Reproduce the listing below, substituting "complete" for each occurrence of "accomplish" and changing nothing else.

■ TASK INPUT:
----------------------------------------

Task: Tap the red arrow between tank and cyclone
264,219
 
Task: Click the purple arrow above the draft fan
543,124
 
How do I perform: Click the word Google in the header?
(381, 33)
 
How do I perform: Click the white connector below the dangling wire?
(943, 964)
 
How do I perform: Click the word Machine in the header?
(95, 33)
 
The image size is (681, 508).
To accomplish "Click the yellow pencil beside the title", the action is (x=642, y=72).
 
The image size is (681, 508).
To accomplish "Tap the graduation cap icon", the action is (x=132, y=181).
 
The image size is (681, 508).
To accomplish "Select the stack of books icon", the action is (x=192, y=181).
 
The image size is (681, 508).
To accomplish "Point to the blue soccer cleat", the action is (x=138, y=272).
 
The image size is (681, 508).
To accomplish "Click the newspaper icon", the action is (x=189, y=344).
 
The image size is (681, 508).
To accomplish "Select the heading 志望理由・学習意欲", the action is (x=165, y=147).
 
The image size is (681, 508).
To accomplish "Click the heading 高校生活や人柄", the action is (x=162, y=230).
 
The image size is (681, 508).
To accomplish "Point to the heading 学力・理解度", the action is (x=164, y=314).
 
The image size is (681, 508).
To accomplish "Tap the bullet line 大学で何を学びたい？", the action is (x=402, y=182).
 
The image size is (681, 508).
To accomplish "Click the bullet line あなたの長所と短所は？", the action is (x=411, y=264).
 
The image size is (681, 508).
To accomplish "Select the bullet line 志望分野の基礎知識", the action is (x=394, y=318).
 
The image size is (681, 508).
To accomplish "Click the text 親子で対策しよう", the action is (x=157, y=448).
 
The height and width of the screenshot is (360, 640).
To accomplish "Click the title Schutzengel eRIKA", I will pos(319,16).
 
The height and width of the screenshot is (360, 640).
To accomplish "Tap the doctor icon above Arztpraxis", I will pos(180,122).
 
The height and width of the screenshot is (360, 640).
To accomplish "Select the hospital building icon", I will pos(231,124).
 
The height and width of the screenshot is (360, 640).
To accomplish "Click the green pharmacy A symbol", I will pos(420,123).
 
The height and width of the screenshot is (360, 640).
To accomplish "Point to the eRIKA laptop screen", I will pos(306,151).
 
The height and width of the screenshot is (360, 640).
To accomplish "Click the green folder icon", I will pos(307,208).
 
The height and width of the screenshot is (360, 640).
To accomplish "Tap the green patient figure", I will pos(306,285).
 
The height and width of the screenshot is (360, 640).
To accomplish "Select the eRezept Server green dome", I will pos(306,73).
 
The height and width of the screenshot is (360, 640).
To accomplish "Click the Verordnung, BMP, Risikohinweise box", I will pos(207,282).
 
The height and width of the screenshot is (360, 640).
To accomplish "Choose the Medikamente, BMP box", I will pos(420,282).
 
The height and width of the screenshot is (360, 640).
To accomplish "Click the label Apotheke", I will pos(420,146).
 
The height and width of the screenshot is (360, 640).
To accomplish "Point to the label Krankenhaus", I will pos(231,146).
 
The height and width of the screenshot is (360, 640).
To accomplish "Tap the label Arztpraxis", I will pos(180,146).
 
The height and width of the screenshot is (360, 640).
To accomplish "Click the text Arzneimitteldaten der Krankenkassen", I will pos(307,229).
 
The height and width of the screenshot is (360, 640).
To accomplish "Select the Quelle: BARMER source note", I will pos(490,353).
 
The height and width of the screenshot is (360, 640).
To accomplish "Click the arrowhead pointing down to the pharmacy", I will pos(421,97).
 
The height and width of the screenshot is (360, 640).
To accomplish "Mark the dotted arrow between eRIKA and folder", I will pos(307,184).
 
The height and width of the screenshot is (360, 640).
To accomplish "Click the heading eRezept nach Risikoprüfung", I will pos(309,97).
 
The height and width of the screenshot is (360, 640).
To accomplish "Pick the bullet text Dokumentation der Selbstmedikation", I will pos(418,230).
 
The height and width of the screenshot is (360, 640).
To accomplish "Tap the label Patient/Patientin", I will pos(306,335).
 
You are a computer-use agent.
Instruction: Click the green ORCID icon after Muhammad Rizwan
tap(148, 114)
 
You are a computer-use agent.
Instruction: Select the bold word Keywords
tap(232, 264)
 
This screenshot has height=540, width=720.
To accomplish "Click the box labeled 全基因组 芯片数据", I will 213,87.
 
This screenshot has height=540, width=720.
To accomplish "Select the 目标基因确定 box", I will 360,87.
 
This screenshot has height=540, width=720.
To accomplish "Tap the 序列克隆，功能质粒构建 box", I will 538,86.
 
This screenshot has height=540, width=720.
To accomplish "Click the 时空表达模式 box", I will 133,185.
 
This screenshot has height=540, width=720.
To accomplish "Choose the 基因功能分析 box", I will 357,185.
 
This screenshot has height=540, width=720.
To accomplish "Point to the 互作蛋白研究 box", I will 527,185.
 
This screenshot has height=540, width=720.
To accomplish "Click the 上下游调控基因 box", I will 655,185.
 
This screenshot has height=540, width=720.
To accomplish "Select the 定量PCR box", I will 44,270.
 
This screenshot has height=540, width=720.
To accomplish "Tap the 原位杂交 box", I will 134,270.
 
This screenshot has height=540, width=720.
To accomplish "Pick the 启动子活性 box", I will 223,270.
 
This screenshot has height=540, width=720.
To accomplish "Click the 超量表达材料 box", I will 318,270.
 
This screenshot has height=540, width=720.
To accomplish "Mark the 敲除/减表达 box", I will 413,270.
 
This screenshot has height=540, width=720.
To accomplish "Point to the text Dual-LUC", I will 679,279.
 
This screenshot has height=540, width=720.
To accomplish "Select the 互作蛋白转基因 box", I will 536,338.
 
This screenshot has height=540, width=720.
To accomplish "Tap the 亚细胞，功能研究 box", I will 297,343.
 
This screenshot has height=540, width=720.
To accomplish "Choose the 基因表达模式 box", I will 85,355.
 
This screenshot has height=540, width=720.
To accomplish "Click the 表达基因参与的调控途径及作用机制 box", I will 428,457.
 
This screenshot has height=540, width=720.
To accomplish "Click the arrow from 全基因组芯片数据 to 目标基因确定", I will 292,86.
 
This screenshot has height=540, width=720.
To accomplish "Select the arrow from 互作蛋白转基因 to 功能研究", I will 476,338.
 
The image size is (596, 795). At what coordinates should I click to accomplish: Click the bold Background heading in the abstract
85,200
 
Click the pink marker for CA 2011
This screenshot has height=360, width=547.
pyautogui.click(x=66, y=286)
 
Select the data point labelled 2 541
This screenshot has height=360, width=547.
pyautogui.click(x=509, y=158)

----------------------------------------

■ SOLUTION FOR THIS TASK:
Task: Tap the red arrow between tank and cyclone
264,219
 
Task: Click the purple arrow above the draft fan
543,124
 
How do I perform: Click the word Google in the header?
(381, 33)
 
How do I perform: Click the white connector below the dangling wire?
(943, 964)
 
How do I perform: Click the word Machine in the header?
(95, 33)
 
The image size is (681, 508).
To complete "Click the yellow pencil beside the title", the action is (x=642, y=72).
 
The image size is (681, 508).
To complete "Tap the graduation cap icon", the action is (x=132, y=181).
 
The image size is (681, 508).
To complete "Select the stack of books icon", the action is (x=192, y=181).
 
The image size is (681, 508).
To complete "Point to the blue soccer cleat", the action is (x=138, y=272).
 
The image size is (681, 508).
To complete "Click the newspaper icon", the action is (x=189, y=344).
 
The image size is (681, 508).
To complete "Select the heading 志望理由・学習意欲", the action is (x=165, y=147).
 
The image size is (681, 508).
To complete "Click the heading 高校生活や人柄", the action is (x=162, y=230).
 
The image size is (681, 508).
To complete "Point to the heading 学力・理解度", the action is (x=164, y=314).
 
The image size is (681, 508).
To complete "Tap the bullet line 大学で何を学びたい？", the action is (x=402, y=182).
 
The image size is (681, 508).
To complete "Click the bullet line あなたの長所と短所は？", the action is (x=411, y=264).
 
The image size is (681, 508).
To complete "Select the bullet line 志望分野の基礎知識", the action is (x=394, y=318).
 
The image size is (681, 508).
To complete "Click the text 親子で対策しよう", the action is (x=157, y=448).
 
The height and width of the screenshot is (360, 640).
To complete "Click the title Schutzengel eRIKA", I will pos(319,16).
 
The height and width of the screenshot is (360, 640).
To complete "Tap the doctor icon above Arztpraxis", I will pos(180,122).
 
The height and width of the screenshot is (360, 640).
To complete "Select the hospital building icon", I will pos(231,124).
 
The height and width of the screenshot is (360, 640).
To complete "Click the green pharmacy A symbol", I will pos(420,123).
 
The height and width of the screenshot is (360, 640).
To complete "Point to the eRIKA laptop screen", I will pos(306,151).
 
The height and width of the screenshot is (360, 640).
To complete "Click the green folder icon", I will pos(307,208).
 
The height and width of the screenshot is (360, 640).
To complete "Tap the green patient figure", I will pos(306,285).
 
The height and width of the screenshot is (360, 640).
To complete "Select the eRezept Server green dome", I will pos(306,73).
 
The height and width of the screenshot is (360, 640).
To complete "Click the Verordnung, BMP, Risikohinweise box", I will pos(207,282).
 
The height and width of the screenshot is (360, 640).
To complete "Choose the Medikamente, BMP box", I will pos(420,282).
 
The height and width of the screenshot is (360, 640).
To complete "Click the label Apotheke", I will pos(420,146).
 
The height and width of the screenshot is (360, 640).
To complete "Point to the label Krankenhaus", I will pos(231,146).
 
The height and width of the screenshot is (360, 640).
To complete "Tap the label Arztpraxis", I will pos(180,146).
 
The height and width of the screenshot is (360, 640).
To complete "Click the text Arzneimitteldaten der Krankenkassen", I will pos(307,229).
 
The height and width of the screenshot is (360, 640).
To complete "Select the Quelle: BARMER source note", I will pos(490,353).
 
The height and width of the screenshot is (360, 640).
To complete "Click the arrowhead pointing down to the pharmacy", I will pos(421,97).
 
The height and width of the screenshot is (360, 640).
To complete "Mark the dotted arrow between eRIKA and folder", I will pos(307,184).
 
The height and width of the screenshot is (360, 640).
To complete "Click the heading eRezept nach Risikoprüfung", I will pos(309,97).
 
The height and width of the screenshot is (360, 640).
To complete "Pick the bullet text Dokumentation der Selbstmedikation", I will pos(418,230).
 
The height and width of the screenshot is (360, 640).
To complete "Tap the label Patient/Patientin", I will pos(306,335).
 
You are a computer-use agent.
Instruction: Click the green ORCID icon after Muhammad Rizwan
tap(148, 114)
 
You are a computer-use agent.
Instruction: Select the bold word Keywords
tap(232, 264)
 
This screenshot has height=540, width=720.
To complete "Click the box labeled 全基因组 芯片数据", I will 213,87.
 
This screenshot has height=540, width=720.
To complete "Select the 目标基因确定 box", I will 360,87.
 
This screenshot has height=540, width=720.
To complete "Tap the 序列克隆，功能质粒构建 box", I will 538,86.
 
This screenshot has height=540, width=720.
To complete "Click the 时空表达模式 box", I will 133,185.
 
This screenshot has height=540, width=720.
To complete "Choose the 基因功能分析 box", I will 357,185.
 
This screenshot has height=540, width=720.
To complete "Point to the 互作蛋白研究 box", I will 527,185.
 
This screenshot has height=540, width=720.
To complete "Click the 上下游调控基因 box", I will 655,185.
 
This screenshot has height=540, width=720.
To complete "Select the 定量PCR box", I will 44,270.
 
This screenshot has height=540, width=720.
To complete "Tap the 原位杂交 box", I will 134,270.
 
This screenshot has height=540, width=720.
To complete "Pick the 启动子活性 box", I will 223,270.
 
This screenshot has height=540, width=720.
To complete "Click the 超量表达材料 box", I will 318,270.
 
This screenshot has height=540, width=720.
To complete "Mark the 敲除/减表达 box", I will 413,270.
 
This screenshot has height=540, width=720.
To complete "Point to the text Dual-LUC", I will 679,279.
 
This screenshot has height=540, width=720.
To complete "Select the 互作蛋白转基因 box", I will 536,338.
 
This screenshot has height=540, width=720.
To complete "Tap the 亚细胞，功能研究 box", I will 297,343.
 
This screenshot has height=540, width=720.
To complete "Choose the 基因表达模式 box", I will 85,355.
 
This screenshot has height=540, width=720.
To complete "Click the 表达基因参与的调控途径及作用机制 box", I will 428,457.
 
This screenshot has height=540, width=720.
To complete "Click the arrow from 全基因组芯片数据 to 目标基因确定", I will 292,86.
 
This screenshot has height=540, width=720.
To complete "Select the arrow from 互作蛋白转基因 to 功能研究", I will 476,338.
 
The image size is (596, 795). At what coordinates should I click to complete: Click the bold Background heading in the abstract
85,200
 
Click the pink marker for CA 2011
This screenshot has height=360, width=547.
pyautogui.click(x=66, y=286)
 
Select the data point labelled 2 541
This screenshot has height=360, width=547.
pyautogui.click(x=509, y=158)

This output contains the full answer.